Nestled in a beautiful forest in Boxhorn, not so easy to find, remains the wreckage of one plane, a Lockheed Hudson. Just next to it, the graves of six of its seven pilots: three RAF crew (two British, one New Zealander) and three secret service agents from Belgium, shot down on 21 March 1945.

Not too far away near Weiswampech, another site marks the spot where the same German bomber shot down two Lancaster planes on the same night, refueling in between; thirteen out of fourteen pilots were killed, six of these were from New Zealand, two from Canada.

With so many planes being shot down, there was a shortage of pilots in the UK, and so the RAF supplemented with pilots from other Commonwealth countries. Poignantly, when these young men died their families could not usually visit their graves, due to the cost and difficulty of travel at that time.

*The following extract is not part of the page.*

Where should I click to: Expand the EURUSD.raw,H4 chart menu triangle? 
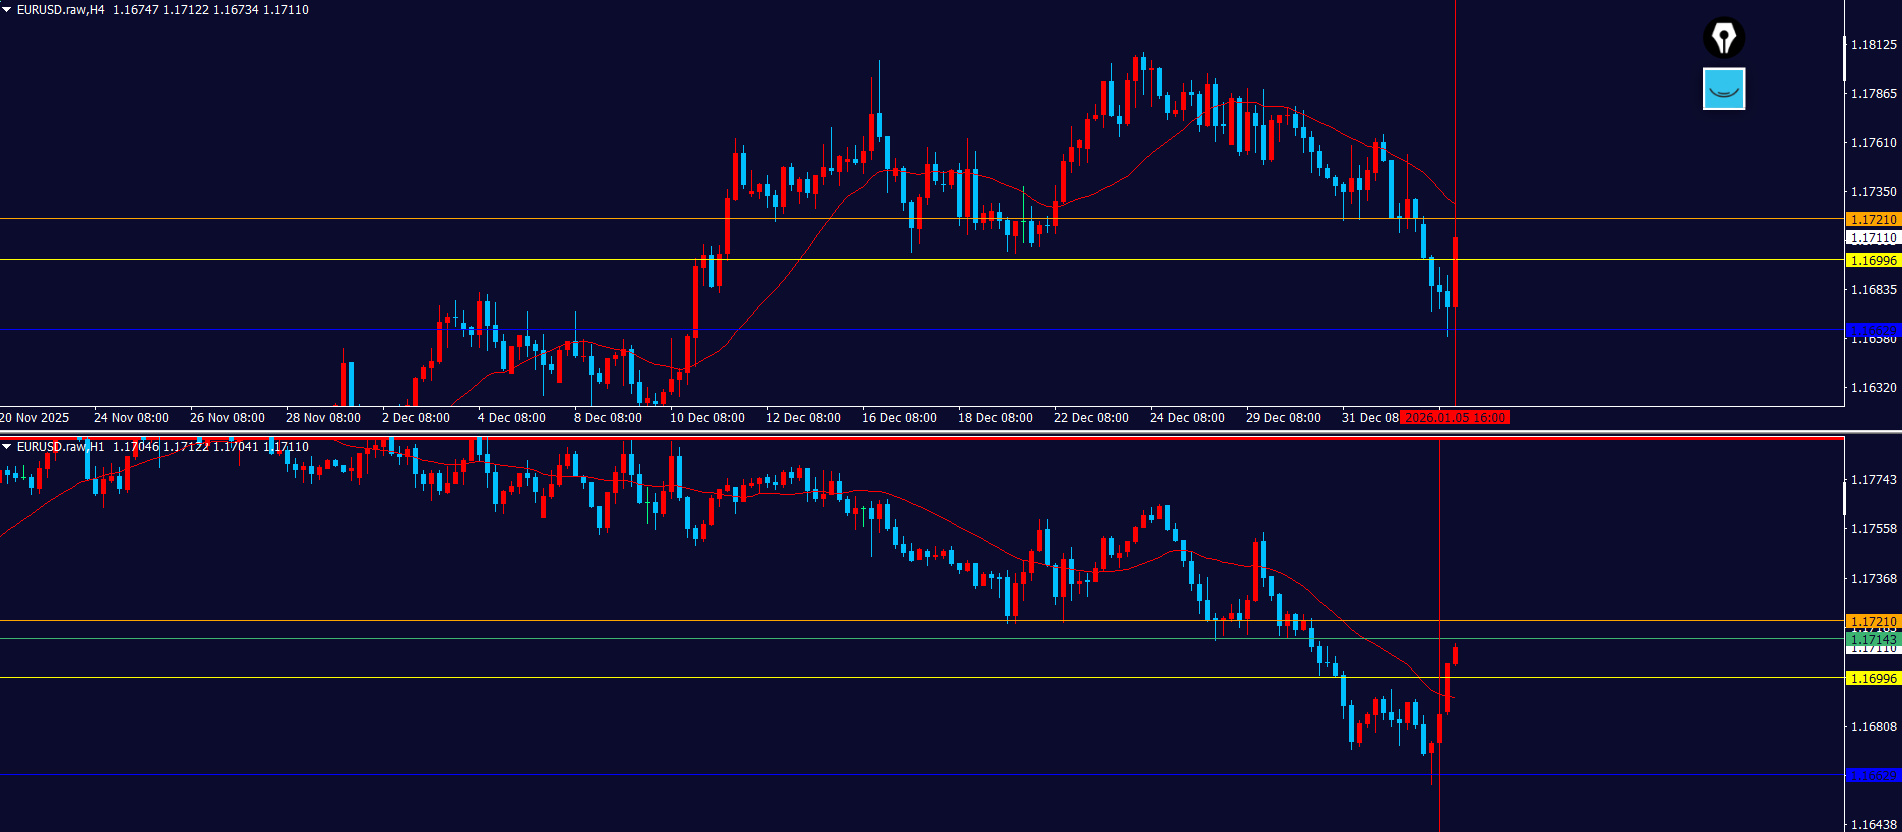pyautogui.click(x=7, y=10)
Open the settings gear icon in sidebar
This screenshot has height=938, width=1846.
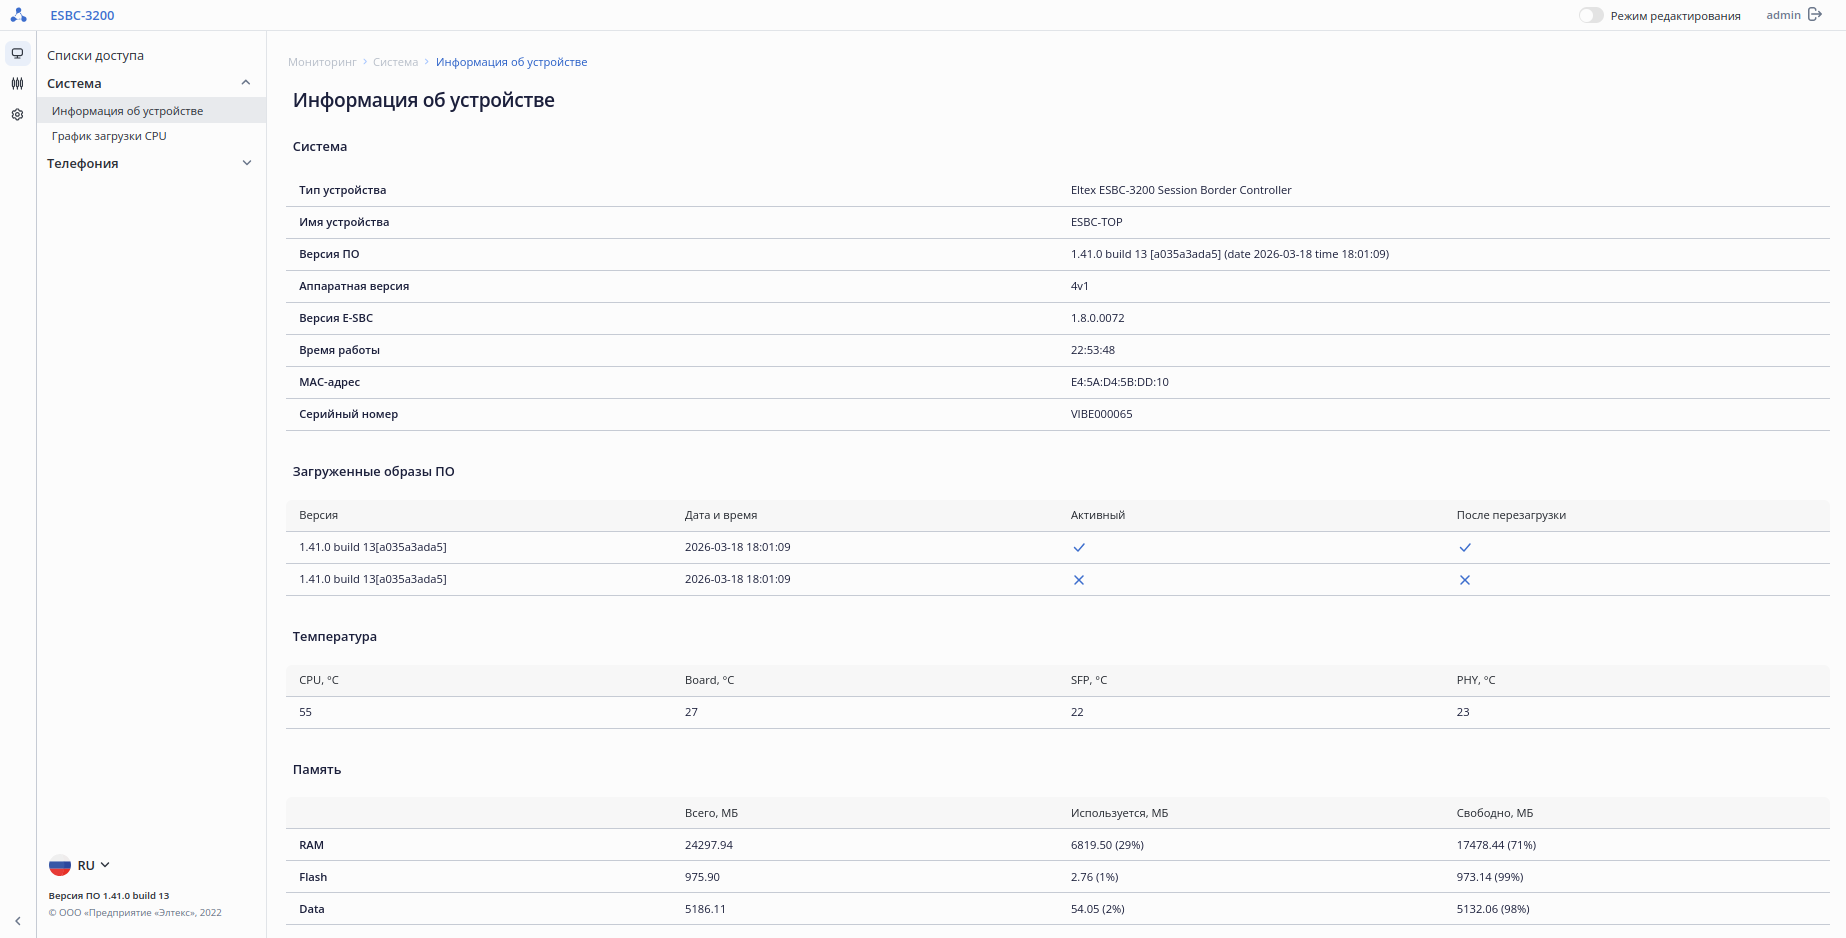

And so the upkeep, remembrance ceremonies and respect for these sites by the local communes, associations such as Cercle d’Etudes pour la Bataille des Ardennes, RAF records and other archives is even more important. This allows family to finally locate their lost relatives.

It also allows us to think about what they young men gave for our lives as we know it today.

Origin of #LuxUKLinks

In his role as an Ambassador, John Marshall dives into the history of whatever country he resides.  This, coupled with his love of running, resulted in #LuxUKLinks.

What started out as a patchwork of connections between Luxembourg and the UK, firstly tweeted by Ambassador Marshall, continues to grow, as more connections and stories amass. These findings have been captured in a mobile exhibition, a book, a written series on RTL Today, and now by video.